Task directions.
Only the lines below from the one containing "Tickets Github du portail (60, 2447)" through the last line should be set down, exactly as written and with no pictures.

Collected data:
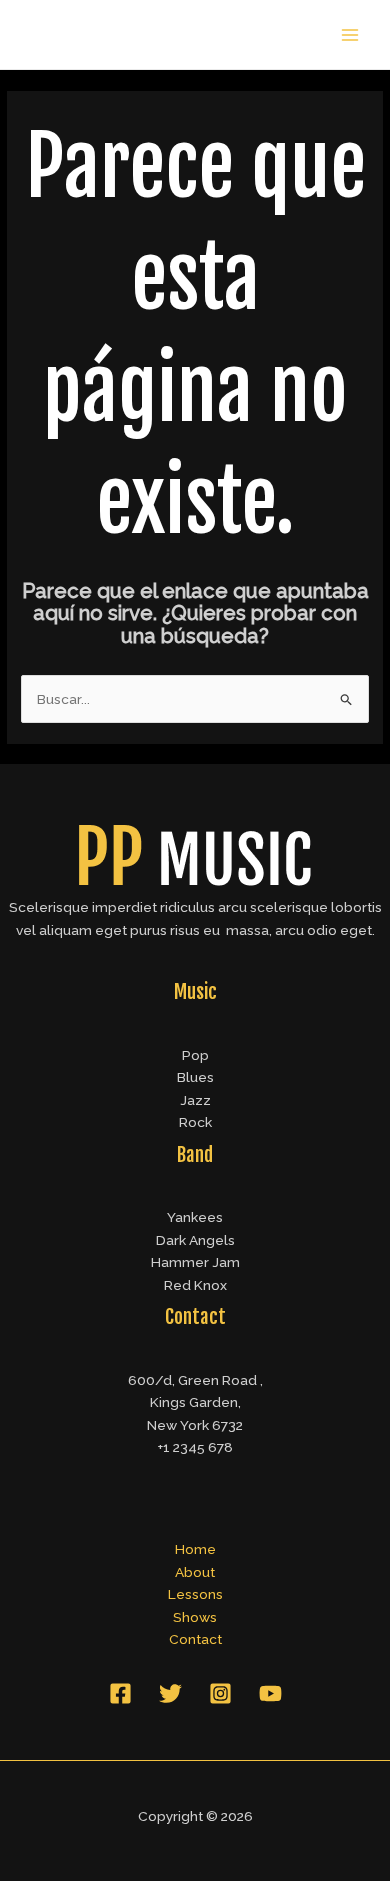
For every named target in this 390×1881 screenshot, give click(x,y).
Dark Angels (195, 1240)
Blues (195, 1077)
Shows (195, 1617)
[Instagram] (220, 1693)
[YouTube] (270, 1693)
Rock (195, 1122)
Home (195, 1549)
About (195, 1572)
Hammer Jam (195, 1262)
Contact (195, 1639)
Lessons (195, 1594)
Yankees (195, 1217)
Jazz (195, 1100)
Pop (195, 1055)
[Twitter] (170, 1693)
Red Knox (195, 1285)
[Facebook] (120, 1693)
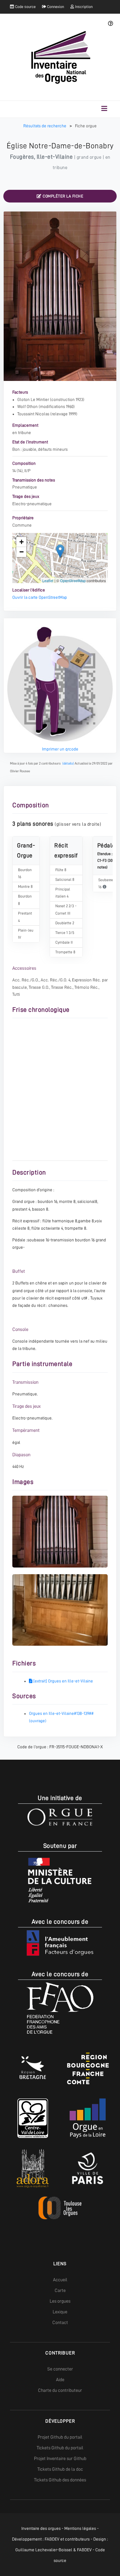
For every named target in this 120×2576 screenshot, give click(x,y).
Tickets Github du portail (60, 2447)
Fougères (22, 157)
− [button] (21, 552)
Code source (25, 7)
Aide (60, 2379)
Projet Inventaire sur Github (60, 2458)
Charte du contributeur (60, 2390)
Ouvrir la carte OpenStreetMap (39, 597)
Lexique (60, 2311)
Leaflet (47, 580)
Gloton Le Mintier (33, 399)
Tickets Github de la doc (60, 2469)
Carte (60, 2290)
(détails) (68, 763)
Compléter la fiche (63, 196)
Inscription (83, 7)
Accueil (60, 2279)
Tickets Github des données (60, 2479)
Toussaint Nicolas (33, 414)
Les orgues (60, 2301)
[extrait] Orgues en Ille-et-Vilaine (62, 1681)
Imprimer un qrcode (60, 749)
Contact (60, 2322)
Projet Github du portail (60, 2437)
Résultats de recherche (45, 126)
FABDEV (52, 2539)
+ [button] (21, 542)
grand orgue (89, 157)
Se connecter (60, 2368)
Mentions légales (80, 2528)
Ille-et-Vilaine (55, 157)
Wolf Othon (27, 406)
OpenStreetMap (73, 580)
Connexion (55, 7)
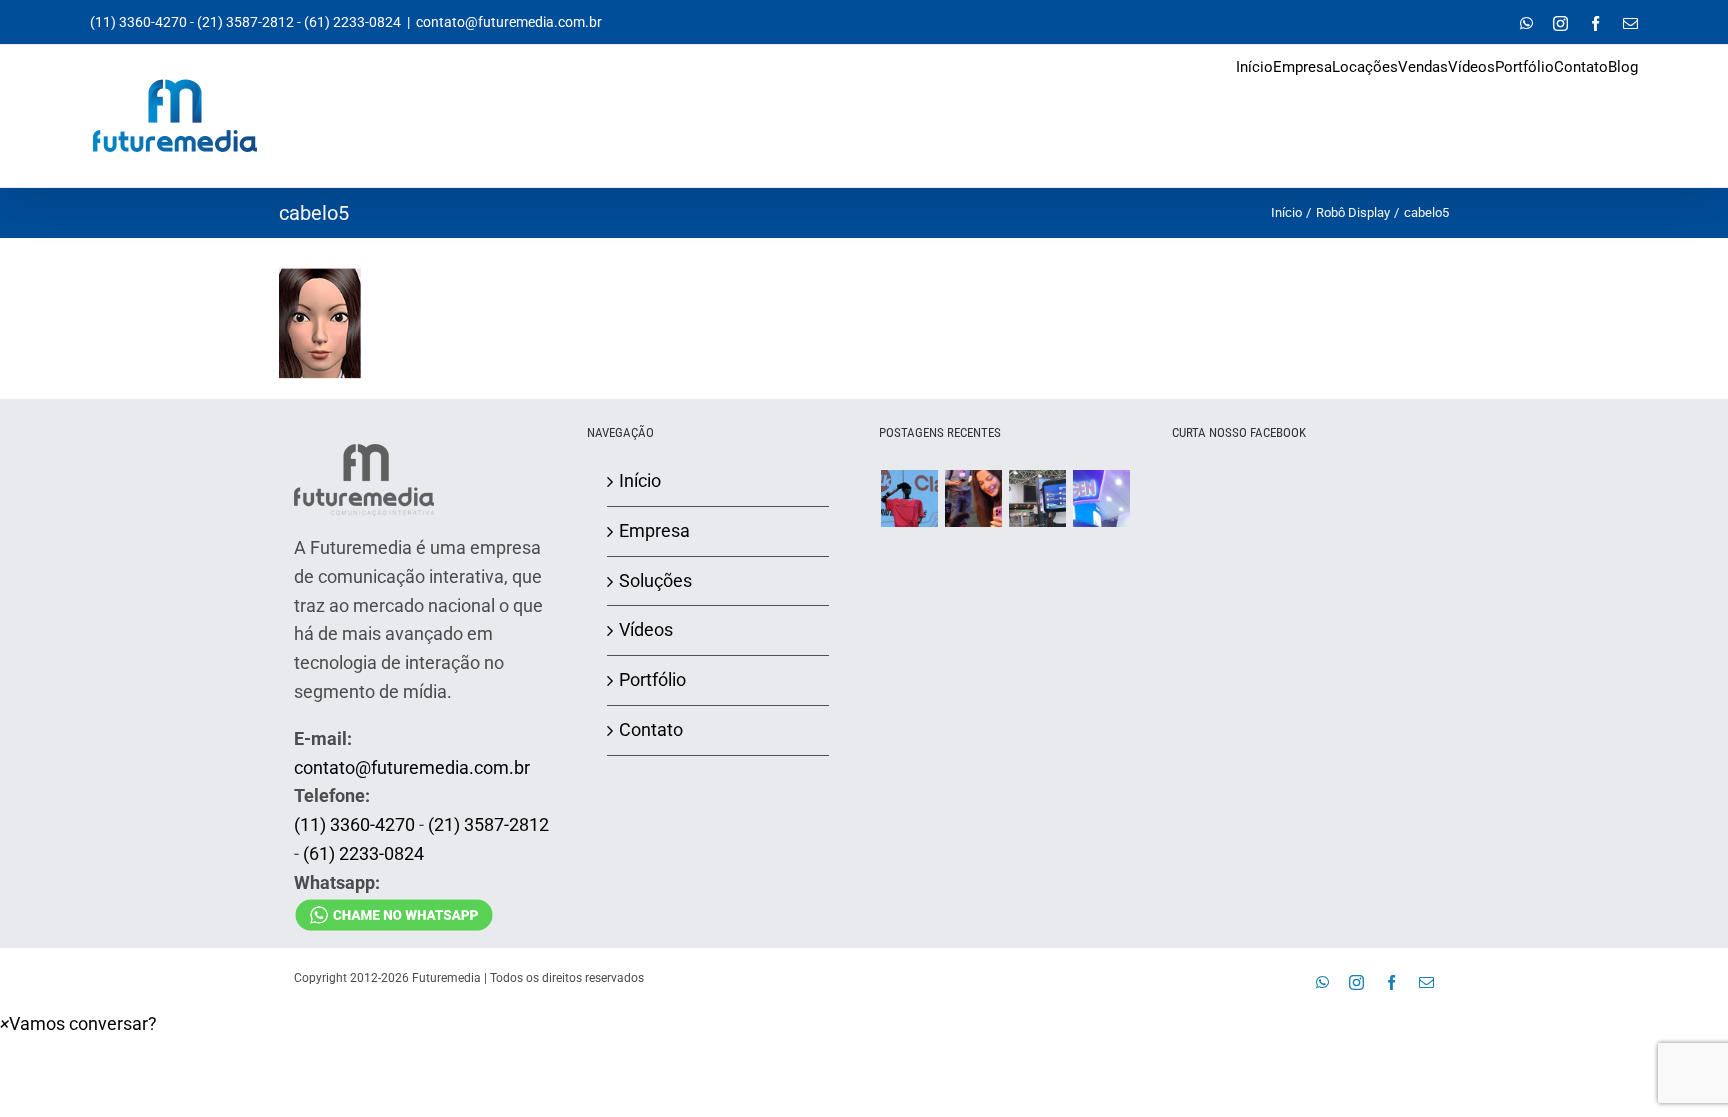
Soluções (655, 580)
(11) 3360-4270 (138, 22)
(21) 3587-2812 (245, 22)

Problem solution.
Tickets Github du portail (60, 2447)
Fougères (22, 157)
− [button] (21, 552)
Code source (25, 7)
Aide (60, 2379)
Projet Inventaire sur Github (60, 2458)
Charte du contributeur (60, 2390)
Ouvrir la carte OpenStreetMap (39, 597)
Lexique (60, 2311)
Leaflet (47, 580)
Gloton Le Mintier (33, 399)
Tickets Github de la doc (60, 2469)
Carte (60, 2290)
(détails) (68, 763)
Compléter la fiche (63, 196)
Inscription (83, 7)
Accueil (60, 2279)
Tickets Github des données (60, 2479)
Toussaint Nicolas (33, 414)
Les orgues (60, 2301)
[extrait] Orgues en Ille-et-Vilaine (62, 1681)
Imprimer un qrcode (60, 749)
Contact (60, 2322)
Projet Github du portail (60, 2437)
Résultats de recherche (45, 126)
FABDEV (52, 2539)
+ [button] (21, 542)
grand orgue (89, 157)
Se connecter (60, 2368)
Mentions légales (80, 2528)
Ille-et-Vilaine (55, 157)
Wolf Othon (27, 406)
OpenStreetMap (73, 580)
Connexion (55, 7)
Soluções (655, 580)
(11) 3360-4270 (138, 22)
(21) 3587-2812 (245, 22)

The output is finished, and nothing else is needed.